(Records)
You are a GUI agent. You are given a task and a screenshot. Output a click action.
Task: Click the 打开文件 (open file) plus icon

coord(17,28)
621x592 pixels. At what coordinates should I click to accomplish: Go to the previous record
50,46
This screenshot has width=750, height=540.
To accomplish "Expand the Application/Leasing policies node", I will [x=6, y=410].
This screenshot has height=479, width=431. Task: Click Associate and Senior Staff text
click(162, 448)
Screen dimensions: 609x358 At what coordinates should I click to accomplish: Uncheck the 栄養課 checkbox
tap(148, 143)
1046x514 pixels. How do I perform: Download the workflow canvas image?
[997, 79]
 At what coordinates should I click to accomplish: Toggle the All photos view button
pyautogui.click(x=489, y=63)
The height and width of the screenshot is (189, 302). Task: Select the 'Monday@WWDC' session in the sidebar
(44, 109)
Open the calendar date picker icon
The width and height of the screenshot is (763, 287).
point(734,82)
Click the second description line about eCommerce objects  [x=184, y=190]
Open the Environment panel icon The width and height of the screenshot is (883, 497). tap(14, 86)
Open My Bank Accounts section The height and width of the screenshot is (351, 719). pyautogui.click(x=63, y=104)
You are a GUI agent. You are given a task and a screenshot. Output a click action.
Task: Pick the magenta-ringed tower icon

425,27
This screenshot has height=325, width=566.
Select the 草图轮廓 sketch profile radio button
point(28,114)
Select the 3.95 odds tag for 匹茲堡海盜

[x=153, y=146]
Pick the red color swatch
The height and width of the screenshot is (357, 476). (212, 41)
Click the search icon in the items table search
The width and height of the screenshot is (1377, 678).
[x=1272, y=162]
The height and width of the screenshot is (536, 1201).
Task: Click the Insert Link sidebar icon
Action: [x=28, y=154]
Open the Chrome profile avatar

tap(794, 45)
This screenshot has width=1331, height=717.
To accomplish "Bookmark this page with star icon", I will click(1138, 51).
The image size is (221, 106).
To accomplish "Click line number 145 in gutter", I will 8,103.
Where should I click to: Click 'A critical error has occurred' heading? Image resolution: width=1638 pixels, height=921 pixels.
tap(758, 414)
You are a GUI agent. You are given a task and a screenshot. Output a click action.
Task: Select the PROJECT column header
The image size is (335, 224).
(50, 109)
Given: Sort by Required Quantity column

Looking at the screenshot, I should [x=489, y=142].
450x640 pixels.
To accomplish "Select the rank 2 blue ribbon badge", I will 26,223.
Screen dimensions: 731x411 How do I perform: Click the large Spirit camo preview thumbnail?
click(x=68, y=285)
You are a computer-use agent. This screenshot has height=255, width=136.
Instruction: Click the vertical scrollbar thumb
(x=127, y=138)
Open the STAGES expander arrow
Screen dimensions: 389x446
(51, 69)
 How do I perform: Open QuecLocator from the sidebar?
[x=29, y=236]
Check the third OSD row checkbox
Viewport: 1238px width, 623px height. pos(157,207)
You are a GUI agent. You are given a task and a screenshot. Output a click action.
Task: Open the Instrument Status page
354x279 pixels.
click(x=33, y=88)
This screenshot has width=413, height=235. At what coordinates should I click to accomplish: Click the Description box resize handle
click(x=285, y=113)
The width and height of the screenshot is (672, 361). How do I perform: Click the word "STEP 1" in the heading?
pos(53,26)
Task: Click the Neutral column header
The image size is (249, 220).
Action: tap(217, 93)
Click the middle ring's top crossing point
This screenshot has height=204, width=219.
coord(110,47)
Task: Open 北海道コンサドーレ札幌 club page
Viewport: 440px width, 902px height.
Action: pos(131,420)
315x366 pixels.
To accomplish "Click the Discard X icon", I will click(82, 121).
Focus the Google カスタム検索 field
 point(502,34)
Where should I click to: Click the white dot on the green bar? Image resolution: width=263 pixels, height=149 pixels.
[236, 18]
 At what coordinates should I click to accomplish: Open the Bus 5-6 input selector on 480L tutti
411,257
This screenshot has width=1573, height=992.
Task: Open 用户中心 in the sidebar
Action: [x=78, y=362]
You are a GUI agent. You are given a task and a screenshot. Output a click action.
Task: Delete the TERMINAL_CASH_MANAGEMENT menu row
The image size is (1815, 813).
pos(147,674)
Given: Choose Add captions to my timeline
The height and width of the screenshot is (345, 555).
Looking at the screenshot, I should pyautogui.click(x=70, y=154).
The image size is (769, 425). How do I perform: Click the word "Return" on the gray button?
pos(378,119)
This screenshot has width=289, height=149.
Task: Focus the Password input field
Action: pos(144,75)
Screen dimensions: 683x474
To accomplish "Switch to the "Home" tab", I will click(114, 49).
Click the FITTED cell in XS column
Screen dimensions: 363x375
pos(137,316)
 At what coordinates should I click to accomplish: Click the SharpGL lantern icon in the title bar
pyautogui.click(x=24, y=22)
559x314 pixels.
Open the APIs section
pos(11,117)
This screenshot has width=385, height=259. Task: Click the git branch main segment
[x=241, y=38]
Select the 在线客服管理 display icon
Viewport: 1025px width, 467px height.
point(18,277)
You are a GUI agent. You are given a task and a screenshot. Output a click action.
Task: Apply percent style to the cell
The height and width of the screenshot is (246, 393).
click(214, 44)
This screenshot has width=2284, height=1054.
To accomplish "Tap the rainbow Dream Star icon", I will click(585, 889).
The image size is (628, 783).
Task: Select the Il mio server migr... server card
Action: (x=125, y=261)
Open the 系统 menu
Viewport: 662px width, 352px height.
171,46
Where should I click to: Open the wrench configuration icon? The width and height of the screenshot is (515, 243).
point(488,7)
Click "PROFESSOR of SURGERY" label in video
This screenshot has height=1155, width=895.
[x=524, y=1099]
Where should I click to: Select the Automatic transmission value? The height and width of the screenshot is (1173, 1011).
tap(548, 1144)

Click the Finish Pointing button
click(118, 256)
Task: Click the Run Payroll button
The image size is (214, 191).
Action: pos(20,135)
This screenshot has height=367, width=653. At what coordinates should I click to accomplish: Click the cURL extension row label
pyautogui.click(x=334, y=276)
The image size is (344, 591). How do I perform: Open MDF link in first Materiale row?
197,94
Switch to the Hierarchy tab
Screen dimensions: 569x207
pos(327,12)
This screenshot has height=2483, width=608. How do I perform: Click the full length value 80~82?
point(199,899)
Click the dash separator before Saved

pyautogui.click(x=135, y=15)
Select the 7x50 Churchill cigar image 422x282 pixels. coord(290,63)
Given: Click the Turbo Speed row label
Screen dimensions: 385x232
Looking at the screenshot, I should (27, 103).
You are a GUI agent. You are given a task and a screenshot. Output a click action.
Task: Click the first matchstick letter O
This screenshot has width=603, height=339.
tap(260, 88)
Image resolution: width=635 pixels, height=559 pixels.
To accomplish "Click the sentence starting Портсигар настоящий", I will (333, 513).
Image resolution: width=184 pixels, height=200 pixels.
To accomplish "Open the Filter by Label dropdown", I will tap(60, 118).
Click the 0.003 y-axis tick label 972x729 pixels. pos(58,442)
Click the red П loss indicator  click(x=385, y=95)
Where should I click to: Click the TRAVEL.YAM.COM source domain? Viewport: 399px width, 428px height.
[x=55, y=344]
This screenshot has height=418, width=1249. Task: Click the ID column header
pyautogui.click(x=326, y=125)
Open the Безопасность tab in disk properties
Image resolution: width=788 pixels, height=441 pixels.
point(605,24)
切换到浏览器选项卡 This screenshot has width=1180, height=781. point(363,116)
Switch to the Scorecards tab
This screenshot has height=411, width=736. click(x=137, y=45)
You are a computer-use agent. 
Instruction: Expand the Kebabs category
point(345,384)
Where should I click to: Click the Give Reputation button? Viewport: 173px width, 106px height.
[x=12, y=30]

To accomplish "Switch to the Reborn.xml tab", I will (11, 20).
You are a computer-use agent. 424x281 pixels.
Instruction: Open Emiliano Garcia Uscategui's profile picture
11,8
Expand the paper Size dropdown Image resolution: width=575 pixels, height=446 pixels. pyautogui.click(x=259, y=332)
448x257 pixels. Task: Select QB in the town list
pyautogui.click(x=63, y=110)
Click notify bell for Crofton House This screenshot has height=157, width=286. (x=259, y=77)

(Task to carry out)
What you give back should be exactly the lines of the data above from the line with "Click the 0.003" through the line with "切换到浏览器选项卡 This screenshot", both of those included, and nothing more.

(Task output)
Click the 0.003 y-axis tick label 972x729 pixels. pos(58,442)
Click the red П loss indicator  click(x=385, y=95)
Where should I click to: Click the TRAVEL.YAM.COM source domain? Viewport: 399px width, 428px height.
[x=55, y=344]
This screenshot has height=418, width=1249. Task: Click the ID column header
pyautogui.click(x=326, y=125)
Open the Безопасность tab in disk properties
Image resolution: width=788 pixels, height=441 pixels.
point(605,24)
切换到浏览器选项卡 This screenshot has width=1180, height=781. point(363,116)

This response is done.